The afternoon session “Diverse voices” featured keynote speaker Dr Nasya Bahfen from La Trobe University in Melbourne. Nasya was being brought to New Zealand by the Asia New Zealand Foundation and the Asia Media Centre.
An expert on identity, media and sport, Bahfen addressed the conference theme of "Creative tension - diverse form and function of the art and craft of journalism". Born in Jakarta, she is a senior lecturer in the Department of Media and Communication at La Trobe University in Melbourne. Bahfen coordinates the Master of Communication (Journalism Innovation) and teaches various undergraduate subjects, including sports journalism. She is also an Australian Football League Multicultural Community ambassador.
Bahfen was a journalist and producer for ABC Radio Australia, ABC Radio National, and SBS radio and online.
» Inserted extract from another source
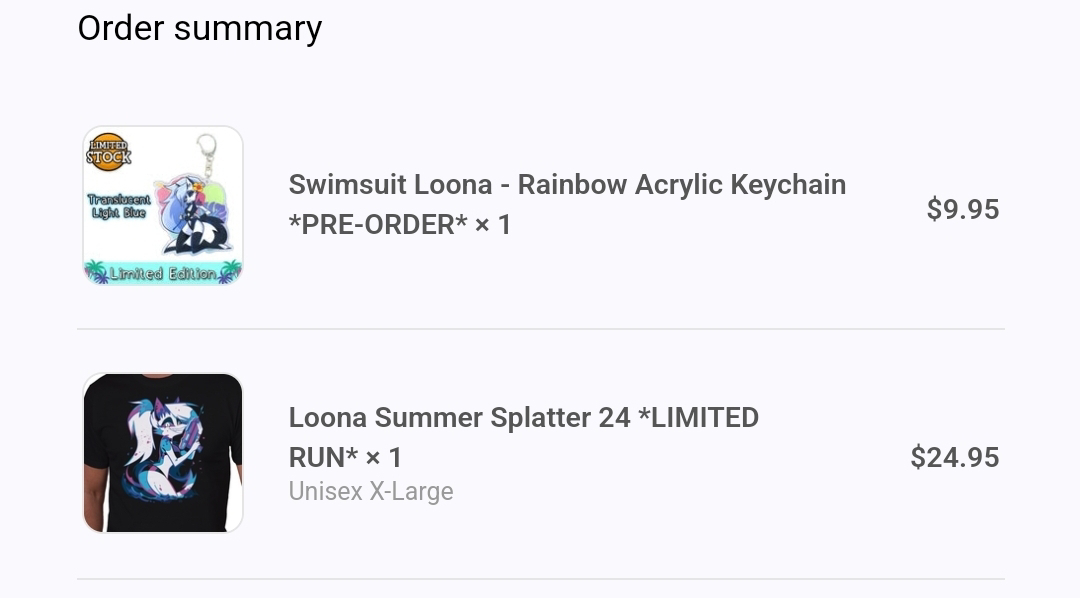This screenshot has height=598, width=1080.
Task: Tap the Loona artwork printed on the black t-shirt
Action: 163,450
She was a member of a panel discussion on “How the identity lens shapes today’s stories”, during the 2018 East-West Center International Media Conference in Singapore.
At JEANZ 2018, she joined a panel comprising Dr Steve Elers from Massey University, Tiriti educator Jen Margaret from GroundWork and RNZ’s Pacific team leader Moera Tuilaepa. The panel tackled diversity among students, and how schools expand the capacity for all students to be conscious of diversity in their practice.
Journalism industry disruption and its flow-on effect to education and training is the subject of the opening session of the 2018 Journalism Education Association of New Zealand Conference.
Minister for Broadcasting Kris Faafoi will formally open the conference at Te Auaha New Zealand Institute of Creativity.
Melissa Clark-Reynolds, Board Member of Radio New Zealand, will be the opening speaker and facilitate the disruption session which is being sponsored by the Wellington City Council.
Melissa is a board member of Radio New Zealand and a specialist in digital disruption. She has been a CEO of a number of technology companies, and is on the boards of government agencies as well as high growth technology companies. Her background includes online, TV and computer gaming. She works as a digital strategist, and mentors widely in the international startup community.
Melissa Clark-Reynolds (Image: Otago Daily Times)
The session will be a mix of presentations, an industry panel discussion and a Facebook Live cross to a journalist and an international trainer who pushes the boundaries of storytelling.
The news media industry panel includes Paul Thompson from RNZ, Mark Stevens from Stuff, Katrina Bennett from NZME and Adam Ray from Newshub, and Bernard Hickey from Newsroom.
The session will join a Facebook Live cross overseas to Yusuf Omar, Thomson Foundation Mobile Journalist of the year 2016, a former CNN senior social media reporter, and mobile editor for the Hindustan Times responsible for 750 journalists across 27 offices. Yusuf trains internationally for creative mobile journalism with major news organisations, communities and individuals. His current project can be found on the Facebook page hashtagourstories.
The session is inspired by stark contrasts currently in our industry. On the one hand there are so many more exciting platforms for journalism and institutions exploring forms of practice, particularly creative thinking and tools. On the other there are issues of falling numbers of journalism education enrolments, programme closures, anecdotal evidence of news organisations struggling to get the right applicants, and increasing numbers of graduates choosing not to go into journalism.
The disruption session is part of a full and interesting programme for JEANZ 2018.